_What you need to do_: Put the lines of the items into a Markdown table with the columns Row and Line, from the line with "At what coordinates" up to and including the line with "Action: [x=14, y=145]", skipping blank lines. Leave the pictures out of the table.

_Data entries_:
========================================
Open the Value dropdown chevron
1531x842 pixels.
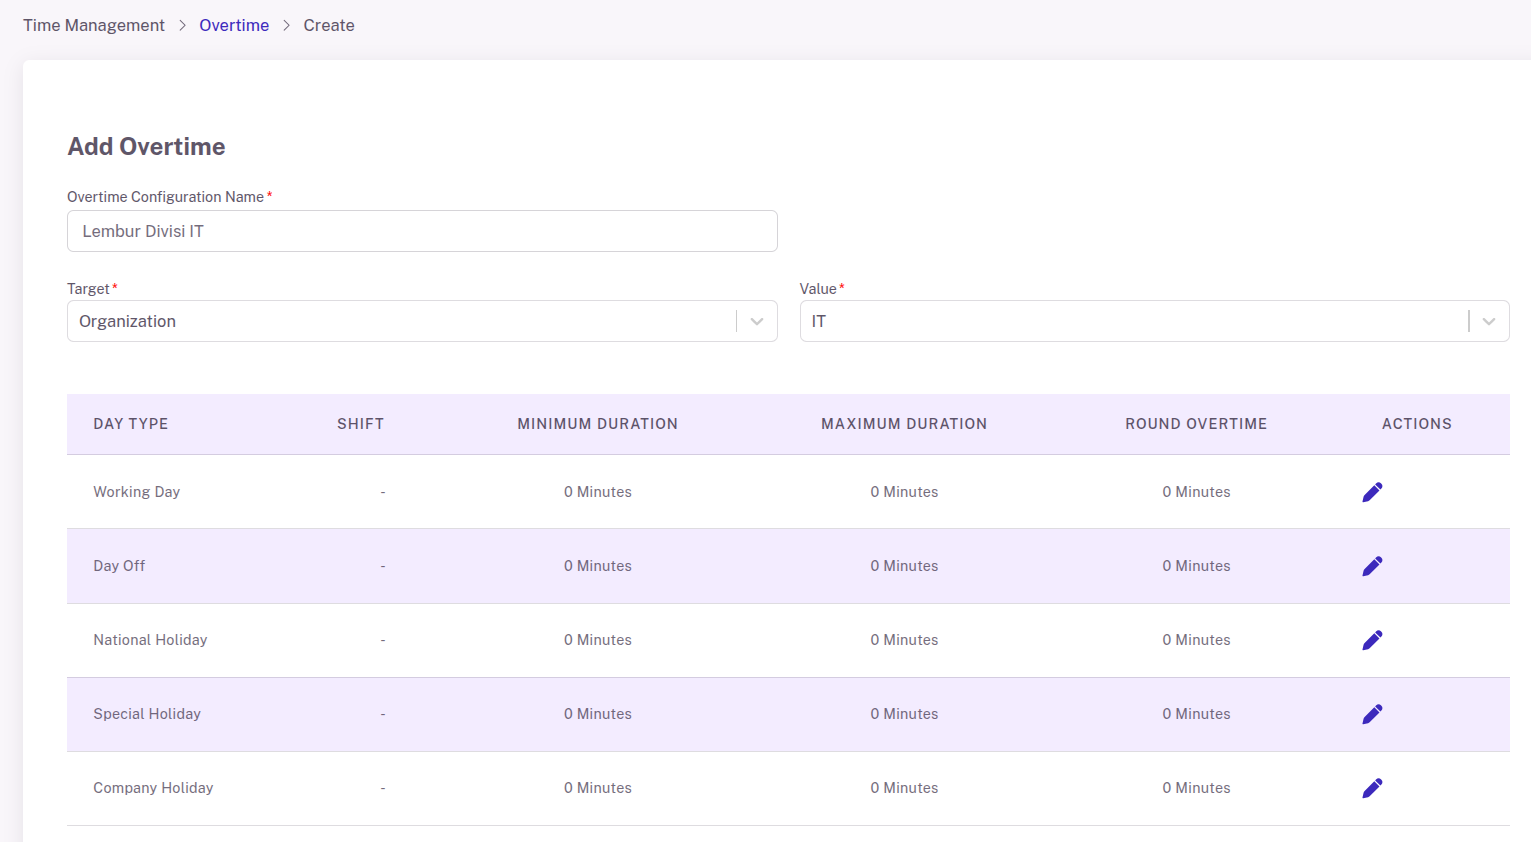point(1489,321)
========================================
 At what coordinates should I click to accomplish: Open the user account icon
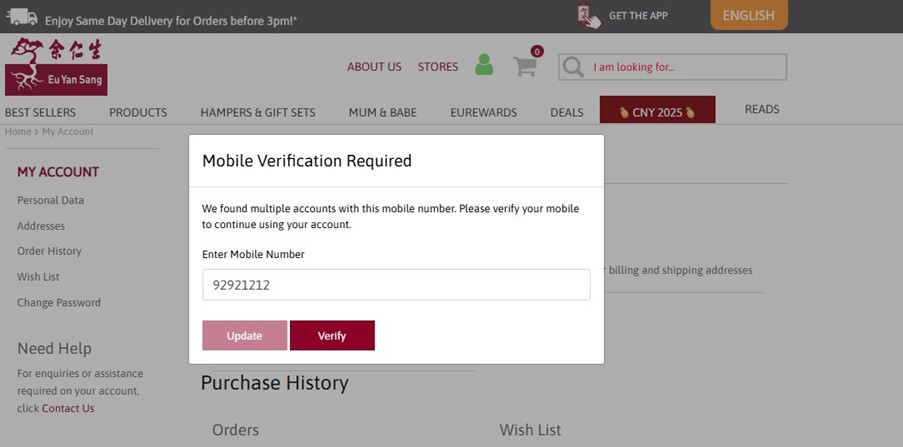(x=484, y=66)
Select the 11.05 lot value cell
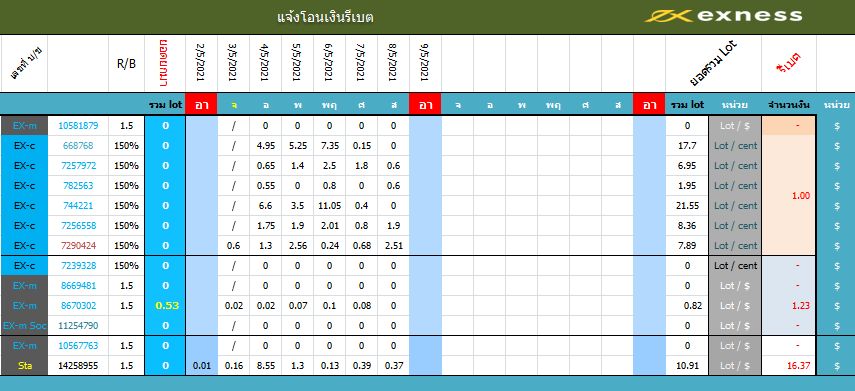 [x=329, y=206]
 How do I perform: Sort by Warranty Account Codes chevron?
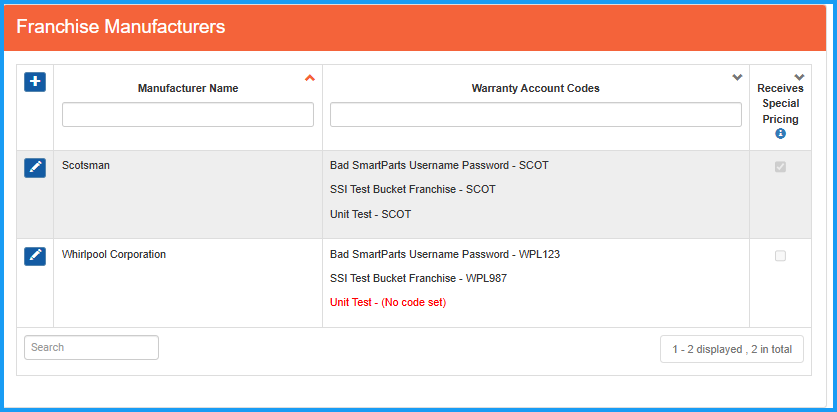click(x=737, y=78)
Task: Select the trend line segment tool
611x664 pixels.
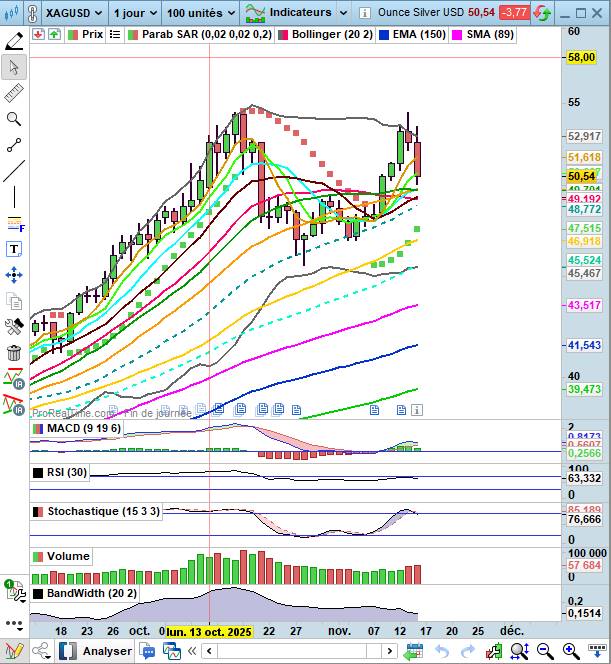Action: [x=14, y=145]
========================================
_Reply_:
| Row | Line |
|---|---|
| 1 |  At what coordinates should I click to accomplish: Open the user account icon |
| 2 | (x=484, y=66) |
| 3 | Select the 11.05 lot value cell |
| 4 |  [x=329, y=206] |
| 5 |  How do I perform: Sort by Warranty Account Codes chevron? |
| 6 | click(x=737, y=78) |
| 7 | Task: Select the trend line segment tool |
| 8 | 611x664 pixels. |
| 9 | Action: [x=14, y=145] |